[Available data — start]

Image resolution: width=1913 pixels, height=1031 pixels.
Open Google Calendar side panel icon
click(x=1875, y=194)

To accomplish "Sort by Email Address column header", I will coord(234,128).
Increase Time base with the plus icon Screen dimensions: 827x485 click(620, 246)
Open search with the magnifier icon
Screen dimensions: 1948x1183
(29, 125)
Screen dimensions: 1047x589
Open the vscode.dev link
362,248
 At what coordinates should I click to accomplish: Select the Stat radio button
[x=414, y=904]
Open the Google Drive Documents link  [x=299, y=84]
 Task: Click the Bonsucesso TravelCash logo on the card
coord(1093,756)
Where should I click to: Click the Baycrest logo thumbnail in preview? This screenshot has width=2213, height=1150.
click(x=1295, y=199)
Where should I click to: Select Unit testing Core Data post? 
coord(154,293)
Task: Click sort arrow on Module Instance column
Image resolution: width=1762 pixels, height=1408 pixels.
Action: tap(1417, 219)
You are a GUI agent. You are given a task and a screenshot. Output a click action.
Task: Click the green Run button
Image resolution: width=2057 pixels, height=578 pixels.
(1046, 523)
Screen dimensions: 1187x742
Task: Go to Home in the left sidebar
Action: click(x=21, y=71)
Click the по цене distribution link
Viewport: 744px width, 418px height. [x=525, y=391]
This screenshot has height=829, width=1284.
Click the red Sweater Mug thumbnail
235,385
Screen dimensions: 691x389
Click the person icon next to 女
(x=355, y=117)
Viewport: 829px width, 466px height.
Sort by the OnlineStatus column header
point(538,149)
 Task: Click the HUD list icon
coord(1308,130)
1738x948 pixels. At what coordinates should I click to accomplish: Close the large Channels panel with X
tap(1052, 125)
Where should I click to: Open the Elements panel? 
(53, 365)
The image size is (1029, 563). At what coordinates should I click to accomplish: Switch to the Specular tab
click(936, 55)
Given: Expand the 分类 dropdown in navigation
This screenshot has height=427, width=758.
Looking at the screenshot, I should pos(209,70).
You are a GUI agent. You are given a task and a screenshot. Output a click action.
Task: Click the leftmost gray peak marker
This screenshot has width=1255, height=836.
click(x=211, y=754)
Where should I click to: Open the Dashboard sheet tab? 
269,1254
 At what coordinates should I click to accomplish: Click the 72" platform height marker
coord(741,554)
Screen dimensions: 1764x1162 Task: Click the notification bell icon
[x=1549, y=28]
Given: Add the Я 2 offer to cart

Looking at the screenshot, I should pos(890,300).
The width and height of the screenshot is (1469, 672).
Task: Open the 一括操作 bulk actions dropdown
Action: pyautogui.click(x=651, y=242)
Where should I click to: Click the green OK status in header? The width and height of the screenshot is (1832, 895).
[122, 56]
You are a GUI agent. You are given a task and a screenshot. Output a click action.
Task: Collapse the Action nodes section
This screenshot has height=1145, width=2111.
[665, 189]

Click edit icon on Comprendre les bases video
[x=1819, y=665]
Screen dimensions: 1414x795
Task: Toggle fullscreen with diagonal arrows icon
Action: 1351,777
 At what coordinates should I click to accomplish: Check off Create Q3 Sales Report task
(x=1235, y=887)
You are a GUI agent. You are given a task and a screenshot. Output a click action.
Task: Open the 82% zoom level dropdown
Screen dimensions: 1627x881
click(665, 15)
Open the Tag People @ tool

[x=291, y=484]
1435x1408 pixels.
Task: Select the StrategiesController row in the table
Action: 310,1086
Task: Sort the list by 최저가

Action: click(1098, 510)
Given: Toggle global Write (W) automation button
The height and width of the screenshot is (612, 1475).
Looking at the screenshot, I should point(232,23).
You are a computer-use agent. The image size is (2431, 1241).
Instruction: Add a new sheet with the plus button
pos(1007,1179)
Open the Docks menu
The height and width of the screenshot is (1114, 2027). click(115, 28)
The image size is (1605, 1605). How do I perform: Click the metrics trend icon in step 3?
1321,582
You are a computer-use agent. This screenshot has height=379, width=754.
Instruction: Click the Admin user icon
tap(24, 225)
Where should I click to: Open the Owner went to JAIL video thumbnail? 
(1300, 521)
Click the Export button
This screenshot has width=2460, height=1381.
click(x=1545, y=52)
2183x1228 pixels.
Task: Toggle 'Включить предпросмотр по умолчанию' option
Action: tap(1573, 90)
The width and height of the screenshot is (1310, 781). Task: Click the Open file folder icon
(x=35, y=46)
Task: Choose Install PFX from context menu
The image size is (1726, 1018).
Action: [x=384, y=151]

[Available data — finish]

Exactly as written, transcribe every line shown above.

Image resolution: width=1913 pixels, height=1031 pixels.
Open Google Calendar side panel icon
click(x=1875, y=194)

To accomplish "Sort by Email Address column header", I will coord(234,128).
Increase Time base with the plus icon Screen dimensions: 827x485 click(620, 246)
Open search with the magnifier icon
Screen dimensions: 1948x1183
(29, 125)
Screen dimensions: 1047x589
Open the vscode.dev link
362,248
 At what coordinates should I click to accomplish: Select the Stat radio button
[x=414, y=904]
Open the Google Drive Documents link  [x=299, y=84]
 Task: Click the Bonsucesso TravelCash logo on the card
coord(1093,756)
Where should I click to: Click the Baycrest logo thumbnail in preview? This screenshot has width=2213, height=1150.
click(x=1295, y=199)
Where should I click to: Select Unit testing Core Data post? 
coord(154,293)
Task: Click sort arrow on Module Instance column
Image resolution: width=1762 pixels, height=1408 pixels.
Action: tap(1417, 219)
You are a GUI agent. You are given a task and a screenshot. Output a click action.
Task: Click the green Run button
Image resolution: width=2057 pixels, height=578 pixels.
(1046, 523)
Screen dimensions: 1187x742
Task: Go to Home in the left sidebar
Action: click(x=21, y=71)
Click the по цене distribution link
Viewport: 744px width, 418px height. [x=525, y=391]
This screenshot has height=829, width=1284.
Click the red Sweater Mug thumbnail
235,385
Screen dimensions: 691x389
Click the person icon next to 女
(x=355, y=117)
Viewport: 829px width, 466px height.
Sort by the OnlineStatus column header
point(538,149)
 Task: Click the HUD list icon
coord(1308,130)
1738x948 pixels. At what coordinates should I click to accomplish: Close the large Channels panel with X
tap(1052, 125)
Where should I click to: Open the Elements panel? 
(53, 365)
The image size is (1029, 563). At what coordinates should I click to accomplish: Switch to the Specular tab
click(936, 55)
Given: Expand the 分类 dropdown in navigation
This screenshot has height=427, width=758.
Looking at the screenshot, I should pos(209,70).
You are a GUI agent. You are given a task and a screenshot. Output a click action.
Task: Click the leftmost gray peak marker
This screenshot has width=1255, height=836.
click(x=211, y=754)
Where should I click to: Open the Dashboard sheet tab? 
269,1254
 At what coordinates should I click to accomplish: Click the 72" platform height marker
coord(741,554)
Screen dimensions: 1764x1162 Task: Click the notification bell icon
[x=1549, y=28]
Given: Add the Я 2 offer to cart

Looking at the screenshot, I should pos(890,300).
The width and height of the screenshot is (1469, 672).
Task: Open the 一括操作 bulk actions dropdown
Action: pyautogui.click(x=651, y=242)
Where should I click to: Click the green OK status in header? The width and height of the screenshot is (1832, 895).
[122, 56]
You are a GUI agent. You are given a task and a screenshot. Output a click action.
Task: Collapse the Action nodes section
This screenshot has height=1145, width=2111.
[665, 189]

Click edit icon on Comprendre les bases video
[x=1819, y=665]
Screen dimensions: 1414x795
Task: Toggle fullscreen with diagonal arrows icon
Action: 1351,777
 At what coordinates should I click to accomplish: Check off Create Q3 Sales Report task
(x=1235, y=887)
You are a GUI agent. You are given a task and a screenshot. Output a click action.
Task: Open the 82% zoom level dropdown
Screen dimensions: 1627x881
click(665, 15)
Open the Tag People @ tool

[x=291, y=484]
1435x1408 pixels.
Task: Select the StrategiesController row in the table
Action: 310,1086
Task: Sort the list by 최저가

Action: click(1098, 510)
Given: Toggle global Write (W) automation button
The height and width of the screenshot is (612, 1475).
Looking at the screenshot, I should point(232,23).
You are a computer-use agent. The image size is (2431, 1241).
Instruction: Add a new sheet with the plus button
pos(1007,1179)
Open the Docks menu
The height and width of the screenshot is (1114, 2027). click(115, 28)
The image size is (1605, 1605). How do I perform: Click the metrics trend icon in step 3?
1321,582
You are a computer-use agent. This screenshot has height=379, width=754.
Instruction: Click the Admin user icon
tap(24, 225)
Where should I click to: Open the Owner went to JAIL video thumbnail? 
(1300, 521)
Click the Export button
This screenshot has width=2460, height=1381.
click(x=1545, y=52)
2183x1228 pixels.
Task: Toggle 'Включить предпросмотр по умолчанию' option
Action: tap(1573, 90)
The width and height of the screenshot is (1310, 781). Task: Click the Open file folder icon
(x=35, y=46)
Task: Choose Install PFX from context menu
The image size is (1726, 1018).
Action: [x=384, y=151]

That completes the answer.